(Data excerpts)
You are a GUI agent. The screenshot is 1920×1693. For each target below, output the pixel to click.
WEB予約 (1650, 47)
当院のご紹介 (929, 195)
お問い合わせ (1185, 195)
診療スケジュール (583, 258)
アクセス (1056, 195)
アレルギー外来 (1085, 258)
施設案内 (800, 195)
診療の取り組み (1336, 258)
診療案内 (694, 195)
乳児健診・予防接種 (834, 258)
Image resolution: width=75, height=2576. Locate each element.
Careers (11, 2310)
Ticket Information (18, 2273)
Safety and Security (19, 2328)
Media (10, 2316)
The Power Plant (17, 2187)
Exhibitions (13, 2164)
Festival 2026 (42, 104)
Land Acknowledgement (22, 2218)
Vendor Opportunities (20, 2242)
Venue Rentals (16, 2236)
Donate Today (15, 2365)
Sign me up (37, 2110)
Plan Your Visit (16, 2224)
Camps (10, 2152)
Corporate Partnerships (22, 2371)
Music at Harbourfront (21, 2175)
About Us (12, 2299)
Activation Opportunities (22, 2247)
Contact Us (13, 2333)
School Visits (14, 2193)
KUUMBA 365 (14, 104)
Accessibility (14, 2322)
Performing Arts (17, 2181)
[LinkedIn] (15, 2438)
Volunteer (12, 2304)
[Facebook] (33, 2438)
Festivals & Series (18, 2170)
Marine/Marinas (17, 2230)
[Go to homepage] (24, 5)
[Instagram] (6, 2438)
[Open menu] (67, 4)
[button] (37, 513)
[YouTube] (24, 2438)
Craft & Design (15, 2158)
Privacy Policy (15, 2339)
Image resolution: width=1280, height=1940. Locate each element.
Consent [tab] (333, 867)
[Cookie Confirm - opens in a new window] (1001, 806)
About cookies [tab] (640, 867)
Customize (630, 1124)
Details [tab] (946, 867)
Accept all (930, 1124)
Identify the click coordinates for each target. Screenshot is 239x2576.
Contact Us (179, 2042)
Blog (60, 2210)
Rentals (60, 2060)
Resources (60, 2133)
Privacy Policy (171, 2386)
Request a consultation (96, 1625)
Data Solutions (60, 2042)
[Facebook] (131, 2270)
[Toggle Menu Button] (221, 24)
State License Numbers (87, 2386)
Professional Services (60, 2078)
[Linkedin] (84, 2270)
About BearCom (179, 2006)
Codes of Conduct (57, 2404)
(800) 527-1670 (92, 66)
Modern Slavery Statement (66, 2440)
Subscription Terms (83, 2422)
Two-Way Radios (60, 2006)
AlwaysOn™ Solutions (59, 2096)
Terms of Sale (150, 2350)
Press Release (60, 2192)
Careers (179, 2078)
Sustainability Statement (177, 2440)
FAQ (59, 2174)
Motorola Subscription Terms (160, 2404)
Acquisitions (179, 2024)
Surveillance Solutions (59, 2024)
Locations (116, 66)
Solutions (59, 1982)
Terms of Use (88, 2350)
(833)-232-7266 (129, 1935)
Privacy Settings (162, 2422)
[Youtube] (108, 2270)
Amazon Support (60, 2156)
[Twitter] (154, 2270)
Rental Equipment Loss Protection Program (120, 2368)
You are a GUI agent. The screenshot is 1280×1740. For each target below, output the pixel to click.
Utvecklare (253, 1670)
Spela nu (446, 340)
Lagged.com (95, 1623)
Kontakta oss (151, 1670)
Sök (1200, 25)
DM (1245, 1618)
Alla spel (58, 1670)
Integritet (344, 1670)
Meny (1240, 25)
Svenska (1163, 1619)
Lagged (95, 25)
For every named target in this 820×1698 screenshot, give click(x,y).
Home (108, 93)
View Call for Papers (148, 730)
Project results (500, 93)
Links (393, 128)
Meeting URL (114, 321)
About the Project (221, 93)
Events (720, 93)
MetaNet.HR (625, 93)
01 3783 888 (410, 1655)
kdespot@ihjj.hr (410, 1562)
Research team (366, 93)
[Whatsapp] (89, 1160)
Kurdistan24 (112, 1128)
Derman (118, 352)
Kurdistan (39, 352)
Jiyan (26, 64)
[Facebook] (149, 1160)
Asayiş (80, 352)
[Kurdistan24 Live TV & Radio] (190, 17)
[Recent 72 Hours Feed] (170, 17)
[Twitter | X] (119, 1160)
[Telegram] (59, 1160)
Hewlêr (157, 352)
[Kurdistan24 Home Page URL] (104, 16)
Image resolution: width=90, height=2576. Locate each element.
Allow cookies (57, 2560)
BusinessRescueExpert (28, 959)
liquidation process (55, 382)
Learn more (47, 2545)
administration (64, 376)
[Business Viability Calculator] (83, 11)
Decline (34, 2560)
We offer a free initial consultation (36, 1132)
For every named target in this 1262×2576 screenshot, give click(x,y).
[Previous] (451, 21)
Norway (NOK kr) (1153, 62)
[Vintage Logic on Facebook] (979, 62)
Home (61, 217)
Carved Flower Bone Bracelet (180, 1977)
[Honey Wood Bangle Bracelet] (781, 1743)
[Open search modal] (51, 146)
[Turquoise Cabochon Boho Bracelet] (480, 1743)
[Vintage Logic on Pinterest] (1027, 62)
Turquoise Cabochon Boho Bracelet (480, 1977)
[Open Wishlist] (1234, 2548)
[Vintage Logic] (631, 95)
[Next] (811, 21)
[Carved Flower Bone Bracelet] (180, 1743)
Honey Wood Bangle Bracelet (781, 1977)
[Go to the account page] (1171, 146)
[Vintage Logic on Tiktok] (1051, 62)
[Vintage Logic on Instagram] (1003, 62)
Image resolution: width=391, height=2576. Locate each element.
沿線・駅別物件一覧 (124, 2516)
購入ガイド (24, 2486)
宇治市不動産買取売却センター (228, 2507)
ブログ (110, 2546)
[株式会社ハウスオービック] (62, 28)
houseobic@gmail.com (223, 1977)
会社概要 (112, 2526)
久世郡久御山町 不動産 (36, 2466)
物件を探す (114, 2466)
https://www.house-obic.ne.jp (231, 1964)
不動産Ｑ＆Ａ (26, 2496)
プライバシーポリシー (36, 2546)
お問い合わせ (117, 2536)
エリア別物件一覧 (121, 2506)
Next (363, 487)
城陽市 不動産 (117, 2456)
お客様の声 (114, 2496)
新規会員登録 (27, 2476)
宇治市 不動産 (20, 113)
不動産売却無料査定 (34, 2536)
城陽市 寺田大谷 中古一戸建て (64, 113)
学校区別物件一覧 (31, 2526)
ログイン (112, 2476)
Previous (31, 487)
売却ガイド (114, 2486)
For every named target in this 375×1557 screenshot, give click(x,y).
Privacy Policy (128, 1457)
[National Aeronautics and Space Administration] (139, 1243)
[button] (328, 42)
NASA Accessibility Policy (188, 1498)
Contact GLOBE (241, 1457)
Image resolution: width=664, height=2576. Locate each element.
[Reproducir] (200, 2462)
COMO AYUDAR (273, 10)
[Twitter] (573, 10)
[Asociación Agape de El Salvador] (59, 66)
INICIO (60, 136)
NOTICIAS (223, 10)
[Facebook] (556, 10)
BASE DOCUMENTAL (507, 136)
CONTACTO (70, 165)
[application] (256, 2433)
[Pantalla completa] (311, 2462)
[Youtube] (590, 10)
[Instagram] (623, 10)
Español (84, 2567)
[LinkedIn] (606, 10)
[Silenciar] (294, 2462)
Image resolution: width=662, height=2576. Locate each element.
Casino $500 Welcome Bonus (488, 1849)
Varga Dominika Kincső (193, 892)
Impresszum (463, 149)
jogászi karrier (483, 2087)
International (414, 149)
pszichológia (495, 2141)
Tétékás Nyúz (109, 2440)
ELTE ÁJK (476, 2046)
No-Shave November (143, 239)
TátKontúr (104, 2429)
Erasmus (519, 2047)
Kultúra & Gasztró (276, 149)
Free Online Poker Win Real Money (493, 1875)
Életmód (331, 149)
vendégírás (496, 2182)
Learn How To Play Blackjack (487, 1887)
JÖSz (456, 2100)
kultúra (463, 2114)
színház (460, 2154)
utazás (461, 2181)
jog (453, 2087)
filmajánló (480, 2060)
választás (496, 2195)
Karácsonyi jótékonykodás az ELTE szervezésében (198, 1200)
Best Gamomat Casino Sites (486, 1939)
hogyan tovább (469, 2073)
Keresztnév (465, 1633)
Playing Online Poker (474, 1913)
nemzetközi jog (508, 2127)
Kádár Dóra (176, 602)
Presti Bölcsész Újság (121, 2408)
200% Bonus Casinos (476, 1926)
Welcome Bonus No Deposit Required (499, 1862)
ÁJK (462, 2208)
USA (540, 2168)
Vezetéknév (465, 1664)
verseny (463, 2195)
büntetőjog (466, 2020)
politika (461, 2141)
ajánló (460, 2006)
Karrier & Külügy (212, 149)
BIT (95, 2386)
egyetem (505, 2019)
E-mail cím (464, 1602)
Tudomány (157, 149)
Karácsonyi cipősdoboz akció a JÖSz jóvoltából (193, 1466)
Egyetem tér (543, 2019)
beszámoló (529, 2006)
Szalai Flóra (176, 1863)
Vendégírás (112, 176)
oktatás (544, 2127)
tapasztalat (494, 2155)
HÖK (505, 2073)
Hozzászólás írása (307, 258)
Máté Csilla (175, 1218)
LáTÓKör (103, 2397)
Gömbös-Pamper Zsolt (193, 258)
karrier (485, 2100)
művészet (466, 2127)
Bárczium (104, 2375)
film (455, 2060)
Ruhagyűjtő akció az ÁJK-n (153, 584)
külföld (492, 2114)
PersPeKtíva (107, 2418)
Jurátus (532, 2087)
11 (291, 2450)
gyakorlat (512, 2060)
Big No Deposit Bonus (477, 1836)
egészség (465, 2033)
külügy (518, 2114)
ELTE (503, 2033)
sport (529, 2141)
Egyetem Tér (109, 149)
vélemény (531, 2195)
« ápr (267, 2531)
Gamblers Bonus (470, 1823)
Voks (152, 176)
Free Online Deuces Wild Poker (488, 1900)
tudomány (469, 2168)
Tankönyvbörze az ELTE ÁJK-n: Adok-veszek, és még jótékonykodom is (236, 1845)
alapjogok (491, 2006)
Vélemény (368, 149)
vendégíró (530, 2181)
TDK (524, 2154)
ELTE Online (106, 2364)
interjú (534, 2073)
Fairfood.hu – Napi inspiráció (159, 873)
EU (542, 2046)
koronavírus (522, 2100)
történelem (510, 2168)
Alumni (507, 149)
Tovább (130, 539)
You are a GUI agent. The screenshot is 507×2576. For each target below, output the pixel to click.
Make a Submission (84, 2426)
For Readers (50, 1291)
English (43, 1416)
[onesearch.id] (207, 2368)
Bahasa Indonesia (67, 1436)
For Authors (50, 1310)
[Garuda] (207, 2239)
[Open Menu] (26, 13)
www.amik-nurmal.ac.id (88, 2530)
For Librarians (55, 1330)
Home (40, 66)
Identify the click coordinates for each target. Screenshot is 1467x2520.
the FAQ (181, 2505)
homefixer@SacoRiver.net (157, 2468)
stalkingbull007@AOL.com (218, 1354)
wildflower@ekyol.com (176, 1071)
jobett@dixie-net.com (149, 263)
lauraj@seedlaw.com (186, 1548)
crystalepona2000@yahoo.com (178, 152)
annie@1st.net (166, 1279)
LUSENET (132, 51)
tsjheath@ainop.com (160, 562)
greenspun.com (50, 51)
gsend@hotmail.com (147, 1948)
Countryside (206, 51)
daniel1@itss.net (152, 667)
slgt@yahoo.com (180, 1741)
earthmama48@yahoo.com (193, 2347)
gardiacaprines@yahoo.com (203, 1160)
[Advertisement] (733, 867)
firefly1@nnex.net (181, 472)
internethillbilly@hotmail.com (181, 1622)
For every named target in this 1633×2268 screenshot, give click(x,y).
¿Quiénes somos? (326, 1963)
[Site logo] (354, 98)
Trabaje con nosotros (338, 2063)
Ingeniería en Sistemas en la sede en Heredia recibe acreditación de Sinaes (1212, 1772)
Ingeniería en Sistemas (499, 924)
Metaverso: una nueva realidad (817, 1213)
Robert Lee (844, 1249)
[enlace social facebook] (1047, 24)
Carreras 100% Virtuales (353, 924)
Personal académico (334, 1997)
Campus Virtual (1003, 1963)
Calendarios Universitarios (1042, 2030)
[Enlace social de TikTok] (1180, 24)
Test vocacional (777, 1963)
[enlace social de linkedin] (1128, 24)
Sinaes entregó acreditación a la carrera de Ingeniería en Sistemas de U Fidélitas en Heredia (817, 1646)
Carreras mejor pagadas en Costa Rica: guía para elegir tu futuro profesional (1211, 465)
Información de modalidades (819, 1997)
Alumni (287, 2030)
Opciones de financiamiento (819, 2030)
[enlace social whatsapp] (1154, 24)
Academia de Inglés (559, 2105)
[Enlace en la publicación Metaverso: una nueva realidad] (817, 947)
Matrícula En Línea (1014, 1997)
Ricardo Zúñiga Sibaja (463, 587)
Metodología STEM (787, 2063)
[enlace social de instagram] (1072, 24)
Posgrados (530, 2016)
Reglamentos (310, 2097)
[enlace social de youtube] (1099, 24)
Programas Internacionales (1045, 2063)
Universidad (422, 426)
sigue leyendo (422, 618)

:: Instructions to follow ::
Set down, exactly as they appear, the lines above from the first one to the line that holds "KUUMBA 365 (14, 104)", both included, please, and no others.

:: Problem solution ::
You are a GUI agent. The screenshot is 1920×1693. For each target below, output the pixel to click.
WEB予約 (1650, 47)
当院のご紹介 (929, 195)
お問い合わせ (1185, 195)
診療スケジュール (583, 258)
アクセス (1056, 195)
アレルギー外来 (1085, 258)
施設案内 (800, 195)
診療の取り組み (1336, 258)
診療案内 (694, 195)
乳児健診・予防接種 (834, 258)
Image resolution: width=75, height=2576. Locate each element.
Careers (11, 2310)
Ticket Information (18, 2273)
Safety and Security (19, 2328)
Media (10, 2316)
The Power Plant (17, 2187)
Exhibitions (13, 2164)
Festival 2026 (42, 104)
Land Acknowledgement (22, 2218)
Vendor Opportunities (20, 2242)
Venue Rentals (16, 2236)
Donate Today (15, 2365)
Sign me up (37, 2110)
Plan Your Visit (16, 2224)
Camps (10, 2152)
Corporate Partnerships (22, 2371)
Music at Harbourfront (21, 2175)
About Us (12, 2299)
Activation Opportunities (22, 2247)
Contact Us (13, 2333)
School Visits (14, 2193)
KUUMBA 365 (14, 104)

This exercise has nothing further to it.